**TASK ITEM**
Give an exact transcription limited to the lines from the one with "Instruction: Click the 确定并发布 button" through the end of the entries, including both; no pictures belong in it.

[Stored data]
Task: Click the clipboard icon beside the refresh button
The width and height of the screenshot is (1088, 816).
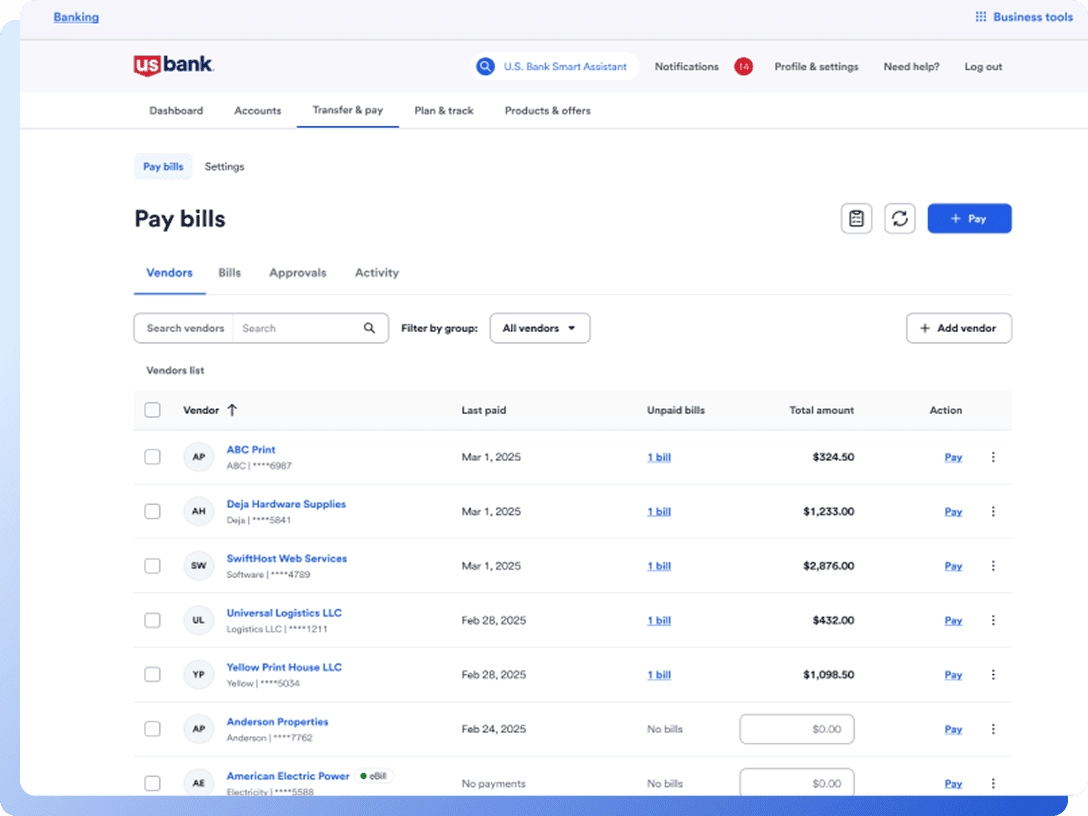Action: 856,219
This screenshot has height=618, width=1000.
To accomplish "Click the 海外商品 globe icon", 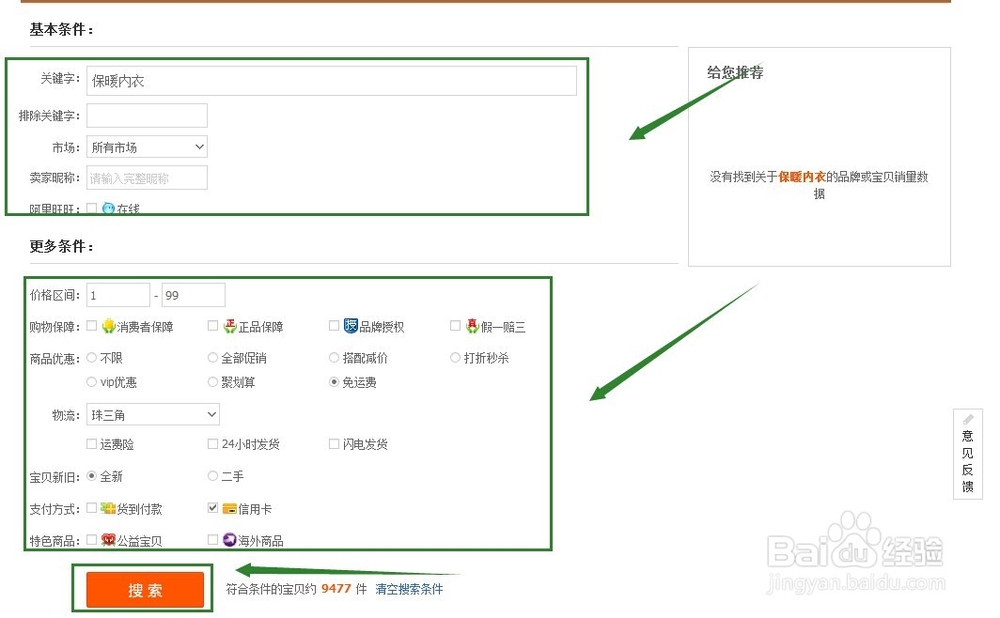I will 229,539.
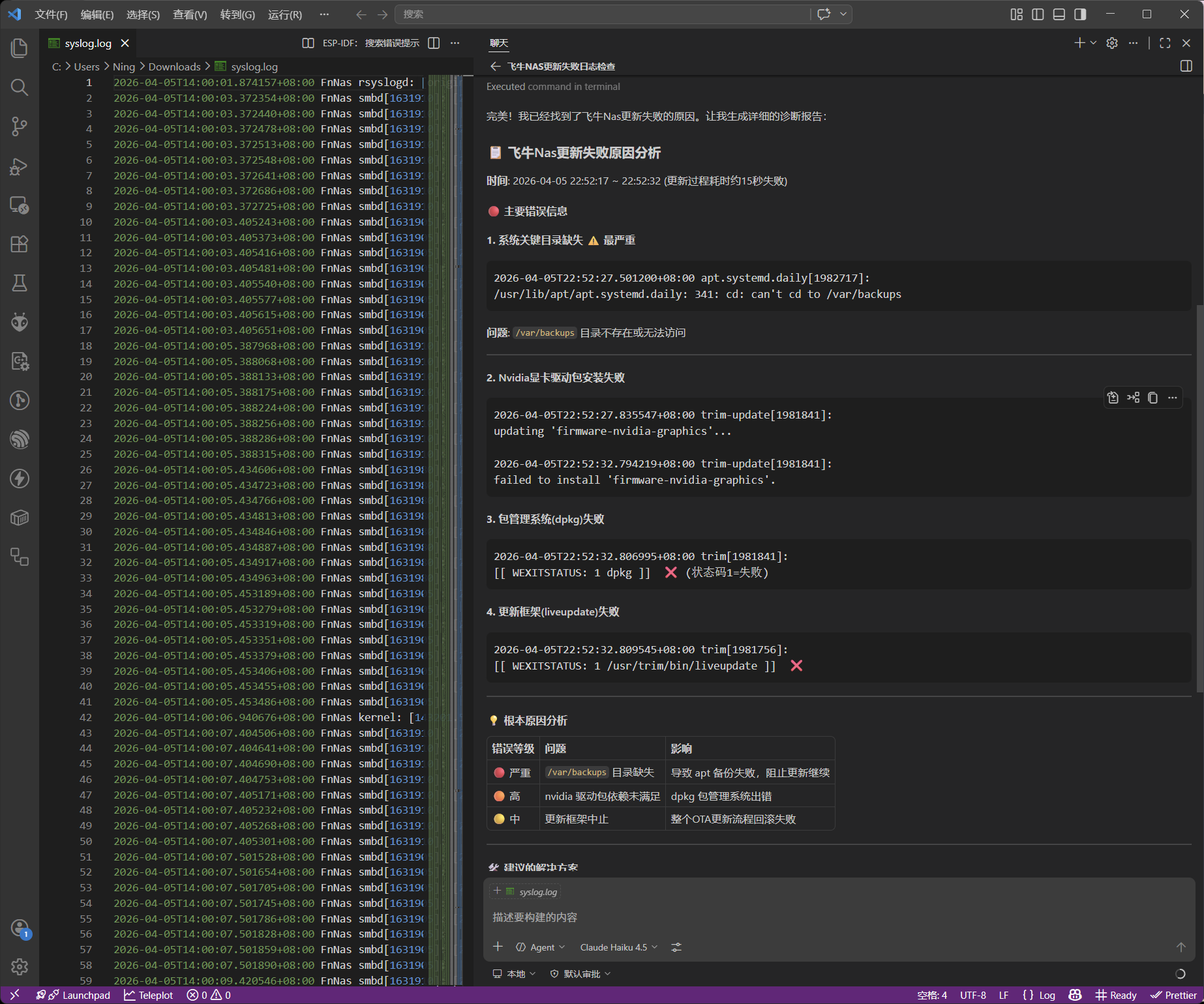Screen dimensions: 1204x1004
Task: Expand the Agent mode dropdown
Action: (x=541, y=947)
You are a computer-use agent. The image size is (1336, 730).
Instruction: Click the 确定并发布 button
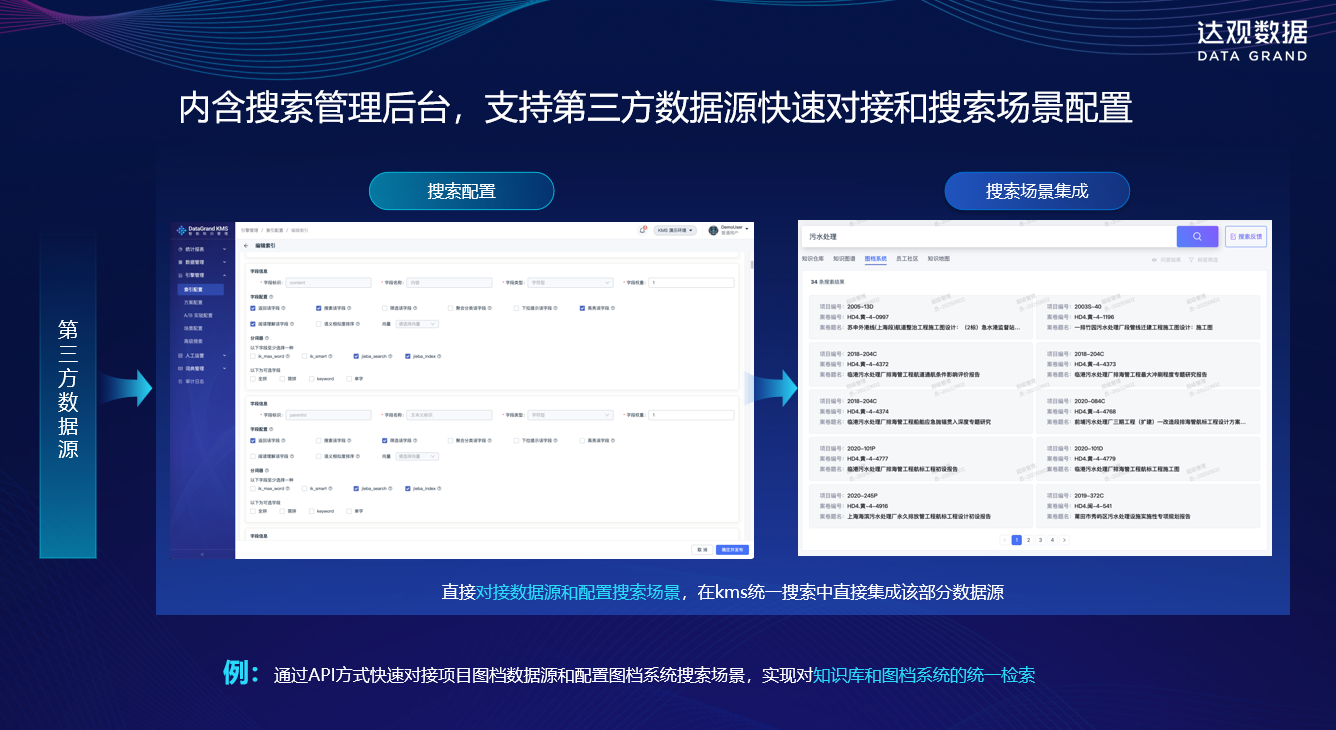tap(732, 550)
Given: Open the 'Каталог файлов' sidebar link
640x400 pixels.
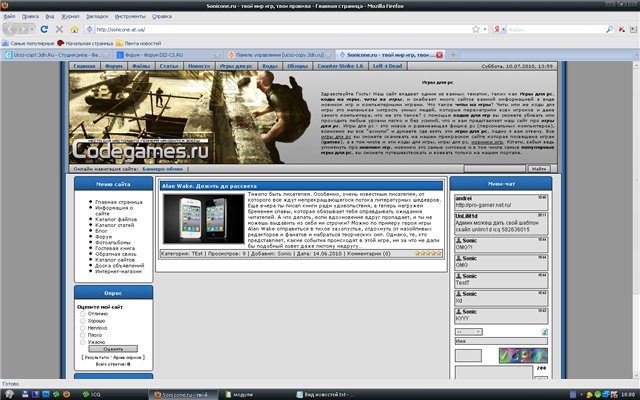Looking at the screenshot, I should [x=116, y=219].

**TASK RESULT**
Instruction: Click the 确定并发布 button
tap(732, 550)
Given: Open the 'Каталог файлов' sidebar link
640x400 pixels.
Looking at the screenshot, I should [x=116, y=219].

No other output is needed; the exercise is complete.